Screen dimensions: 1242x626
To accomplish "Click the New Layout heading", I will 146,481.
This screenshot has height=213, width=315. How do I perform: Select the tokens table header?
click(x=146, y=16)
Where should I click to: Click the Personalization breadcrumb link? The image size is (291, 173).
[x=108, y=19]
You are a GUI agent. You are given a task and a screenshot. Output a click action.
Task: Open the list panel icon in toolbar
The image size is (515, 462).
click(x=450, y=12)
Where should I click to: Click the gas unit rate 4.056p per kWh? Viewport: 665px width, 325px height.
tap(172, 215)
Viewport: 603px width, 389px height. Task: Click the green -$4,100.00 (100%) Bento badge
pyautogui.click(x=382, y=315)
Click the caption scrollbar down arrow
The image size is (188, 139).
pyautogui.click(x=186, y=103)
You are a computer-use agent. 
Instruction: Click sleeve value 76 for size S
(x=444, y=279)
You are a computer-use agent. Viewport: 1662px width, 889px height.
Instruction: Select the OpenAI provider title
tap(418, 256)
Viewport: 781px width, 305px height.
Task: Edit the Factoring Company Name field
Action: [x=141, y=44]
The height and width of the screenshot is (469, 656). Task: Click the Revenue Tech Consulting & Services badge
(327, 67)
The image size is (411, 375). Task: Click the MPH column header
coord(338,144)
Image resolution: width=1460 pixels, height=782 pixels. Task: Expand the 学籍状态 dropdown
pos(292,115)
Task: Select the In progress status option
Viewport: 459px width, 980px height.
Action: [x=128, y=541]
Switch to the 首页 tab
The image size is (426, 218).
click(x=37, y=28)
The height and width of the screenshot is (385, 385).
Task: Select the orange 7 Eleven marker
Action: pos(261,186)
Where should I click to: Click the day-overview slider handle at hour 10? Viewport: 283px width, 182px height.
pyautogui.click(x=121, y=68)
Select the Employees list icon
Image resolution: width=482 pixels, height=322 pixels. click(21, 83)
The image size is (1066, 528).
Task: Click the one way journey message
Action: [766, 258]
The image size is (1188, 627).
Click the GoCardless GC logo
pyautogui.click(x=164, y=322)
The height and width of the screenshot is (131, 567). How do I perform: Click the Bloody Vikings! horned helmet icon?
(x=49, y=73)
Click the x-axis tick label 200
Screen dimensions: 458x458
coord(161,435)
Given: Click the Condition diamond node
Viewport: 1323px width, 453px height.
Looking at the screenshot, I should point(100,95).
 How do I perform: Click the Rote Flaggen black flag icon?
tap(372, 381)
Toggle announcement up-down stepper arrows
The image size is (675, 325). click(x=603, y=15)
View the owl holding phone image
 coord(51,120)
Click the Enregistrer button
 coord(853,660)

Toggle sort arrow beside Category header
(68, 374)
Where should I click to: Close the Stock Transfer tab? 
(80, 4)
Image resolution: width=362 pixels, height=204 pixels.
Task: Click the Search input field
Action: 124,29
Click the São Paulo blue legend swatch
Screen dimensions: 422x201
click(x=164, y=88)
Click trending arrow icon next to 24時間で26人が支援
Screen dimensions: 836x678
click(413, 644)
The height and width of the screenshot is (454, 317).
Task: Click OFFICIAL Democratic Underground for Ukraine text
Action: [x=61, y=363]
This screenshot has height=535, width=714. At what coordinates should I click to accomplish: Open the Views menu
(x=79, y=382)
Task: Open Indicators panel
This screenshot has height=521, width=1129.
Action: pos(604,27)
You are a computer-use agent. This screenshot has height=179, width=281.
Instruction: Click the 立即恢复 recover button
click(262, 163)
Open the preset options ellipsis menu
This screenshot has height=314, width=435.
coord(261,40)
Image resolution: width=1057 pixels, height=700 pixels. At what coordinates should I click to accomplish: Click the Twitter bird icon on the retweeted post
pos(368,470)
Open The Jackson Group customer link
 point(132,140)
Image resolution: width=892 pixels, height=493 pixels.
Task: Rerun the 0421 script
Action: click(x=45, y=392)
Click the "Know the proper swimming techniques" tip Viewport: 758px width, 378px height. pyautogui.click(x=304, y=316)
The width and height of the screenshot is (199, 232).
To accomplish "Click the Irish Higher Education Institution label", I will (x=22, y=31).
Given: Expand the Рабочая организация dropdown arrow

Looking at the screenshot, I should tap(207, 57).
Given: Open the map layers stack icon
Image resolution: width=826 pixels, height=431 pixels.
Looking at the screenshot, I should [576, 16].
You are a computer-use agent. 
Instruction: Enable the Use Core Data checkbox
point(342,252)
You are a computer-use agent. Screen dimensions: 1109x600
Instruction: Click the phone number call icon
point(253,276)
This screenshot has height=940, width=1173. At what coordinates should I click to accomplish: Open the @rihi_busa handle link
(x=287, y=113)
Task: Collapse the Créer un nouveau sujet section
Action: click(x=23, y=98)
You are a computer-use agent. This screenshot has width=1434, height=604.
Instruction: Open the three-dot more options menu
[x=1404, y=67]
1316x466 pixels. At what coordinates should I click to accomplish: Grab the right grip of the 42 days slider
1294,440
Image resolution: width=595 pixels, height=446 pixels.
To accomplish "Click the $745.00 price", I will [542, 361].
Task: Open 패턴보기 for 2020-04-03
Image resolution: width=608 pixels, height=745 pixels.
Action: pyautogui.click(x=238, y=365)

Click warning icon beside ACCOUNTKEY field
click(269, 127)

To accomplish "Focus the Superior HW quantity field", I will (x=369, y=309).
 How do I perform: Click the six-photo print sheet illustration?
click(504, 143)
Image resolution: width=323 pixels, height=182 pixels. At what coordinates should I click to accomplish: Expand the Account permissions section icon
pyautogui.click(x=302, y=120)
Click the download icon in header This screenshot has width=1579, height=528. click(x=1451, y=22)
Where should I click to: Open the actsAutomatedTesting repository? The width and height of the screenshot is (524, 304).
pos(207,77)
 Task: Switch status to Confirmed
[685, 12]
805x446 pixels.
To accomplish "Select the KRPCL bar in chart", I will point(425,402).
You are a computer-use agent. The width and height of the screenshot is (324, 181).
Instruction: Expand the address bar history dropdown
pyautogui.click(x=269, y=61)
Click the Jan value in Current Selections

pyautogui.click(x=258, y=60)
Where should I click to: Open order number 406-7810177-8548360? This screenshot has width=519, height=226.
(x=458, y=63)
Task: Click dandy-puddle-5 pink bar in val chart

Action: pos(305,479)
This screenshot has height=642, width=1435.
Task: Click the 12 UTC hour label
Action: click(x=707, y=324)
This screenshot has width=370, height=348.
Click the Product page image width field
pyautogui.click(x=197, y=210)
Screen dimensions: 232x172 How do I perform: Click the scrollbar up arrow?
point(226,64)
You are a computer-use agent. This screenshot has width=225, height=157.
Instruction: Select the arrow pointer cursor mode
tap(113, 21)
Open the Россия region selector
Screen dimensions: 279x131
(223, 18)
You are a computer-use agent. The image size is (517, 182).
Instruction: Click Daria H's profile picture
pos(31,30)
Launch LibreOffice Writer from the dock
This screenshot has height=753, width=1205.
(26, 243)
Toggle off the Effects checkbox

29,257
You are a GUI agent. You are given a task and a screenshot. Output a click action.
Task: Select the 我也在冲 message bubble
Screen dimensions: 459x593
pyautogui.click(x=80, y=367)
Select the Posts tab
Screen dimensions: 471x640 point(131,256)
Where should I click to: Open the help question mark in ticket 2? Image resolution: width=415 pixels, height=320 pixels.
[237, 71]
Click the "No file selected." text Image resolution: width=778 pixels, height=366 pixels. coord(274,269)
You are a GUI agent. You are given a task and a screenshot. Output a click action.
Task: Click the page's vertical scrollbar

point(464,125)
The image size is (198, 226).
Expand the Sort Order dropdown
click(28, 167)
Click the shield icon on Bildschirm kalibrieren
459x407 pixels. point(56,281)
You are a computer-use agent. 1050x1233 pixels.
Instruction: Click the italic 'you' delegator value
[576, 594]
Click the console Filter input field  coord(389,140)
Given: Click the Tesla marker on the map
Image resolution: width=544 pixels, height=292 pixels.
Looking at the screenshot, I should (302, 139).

- - - -

- _REQUIRED ACTION_: The lines holding the string "computer" in the listing above are what you should copy out.

- _SOLUTION_:
You are a computer-use agent. 
You are a computer-use agent. Viewport: 1662px width, 889px height.
You are a computer-use agent. This screenshot has height=179, width=281.
You are a computer-use agent. 
You are a computer-use agent. Screen dimensions: 1109x600
You are a computer-use agent. This screenshot has width=1434, height=604.
You are a computer-use agent. The width and height of the screenshot is (324, 181).
You are a computer-use agent. This screenshot has width=225, height=157.
You are a computer-use agent. The image size is (517, 182).
You are a computer-use agent. 1050x1233 pixels.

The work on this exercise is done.